Por si alguien aún tenía dudas, Javier Bardem deja claro en Biutiful que no es un actor, sino un autor: es decir, el creador de sus complejos personajes. En esta ocasión, Bardem, premiado en el pasado Festival de Cannes, da vida a Uxbal, un antiguo camello que carga a cuestas con sus dos niños y con su bipolar esposa. El personaje, extraña mezcla, es etéreo (posee poderes para hablar con los muertos), pragmático y piadoso. Estas dos últimas actitudes se avienen en Uxbal cuando éste siente compasión por decenas de inmigrantes ilegales hacinados en una planta baja. Unas criaturas que consiguen por medio del propio Uxbal -el cual recibe la debida comisión- sus trabajos inhumanos. Jornadas maratonianas en condiciones insalubres…
Tras esta introducción, considero conveniente profundizar, sin salirme de los contornos de la película, en la capacidad compositiva de Javier Bardem. Desprovisto de esos ademanes y de esos tics con los que suelen adornarse los actores principales (vanos intentos de pasar a la posteridad), Bardem se apoya en su cuerpo, en su presencia desvanecida -la metástasis está devorando a Uxbal-, para expresar, con una precisión de cirujano o de heroinómano (maravillosa la escena en que encuentra rápidamente su vena, tras los intentos fallidos de la enfermera), las frustraciones, los arrepentimientos y los miedos de su personaje. Es un placer contemplar el minado mapa de su rostro, es un goce oír sus quejidos y sus gruñidos (contenidos, para que sus hijos no sufran la verdad) cuando orina sangre. Ese realismo, esa humanidad tan alejada de lo que entendemos comúnmente por declamación, emparenta a Bardem con los mejores actores argentinos (mi tocayo Héctor Alterio, Ricardo Darín, Cecilia Roth…).
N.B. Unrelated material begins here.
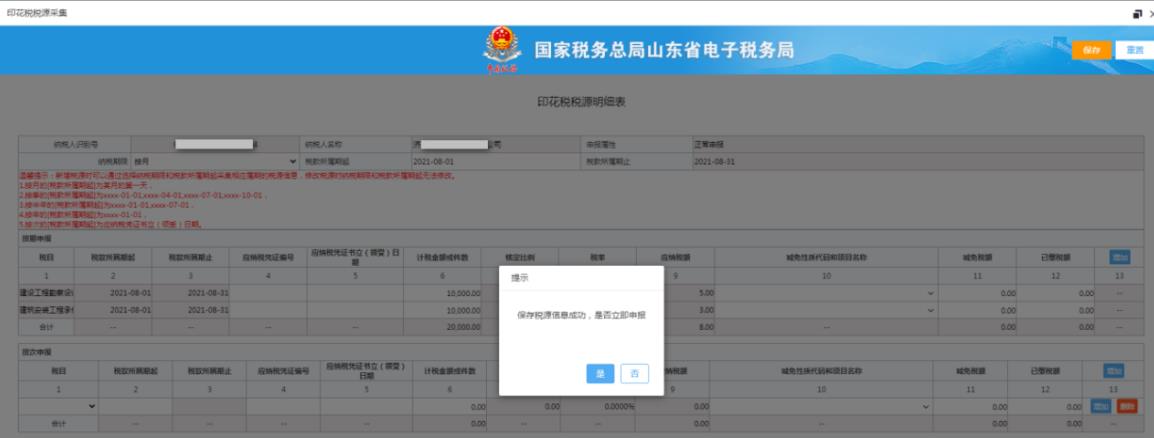The height and width of the screenshot is (438, 1154).
Task: Close the 印花税税源采集 window
Action: click(x=1149, y=13)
El director de Biutiful, Iñárritu, opta por reducir su mundo, prolongando la mirada de Bardem. Lo cual es arriesgado: sin ir más lejos, aquí uno tiene la impresión de que la narración y el montaje (un tanto atropellado) no crecen de consuno con la interpretación. Hay recursos, como la cámara en mano, que pretenden reflejar con veracidad las desventuras de los marginados, pero a Iñárritu le falta ritmo y nervio. Así, sale mal parado de la combinación de escenas estáticas y dinámicas, utilizando una misma cadencia musical (secos arpegios de guitarra) en momentos tan dispares como una rutinaria caminata del enfermo protagonista o una trascendental intervención policial. Cuando Iñárritu aminora el sonido ambiente en una escena dramática, aísla de la historia al espectador, en lugar de subrayar la tensión.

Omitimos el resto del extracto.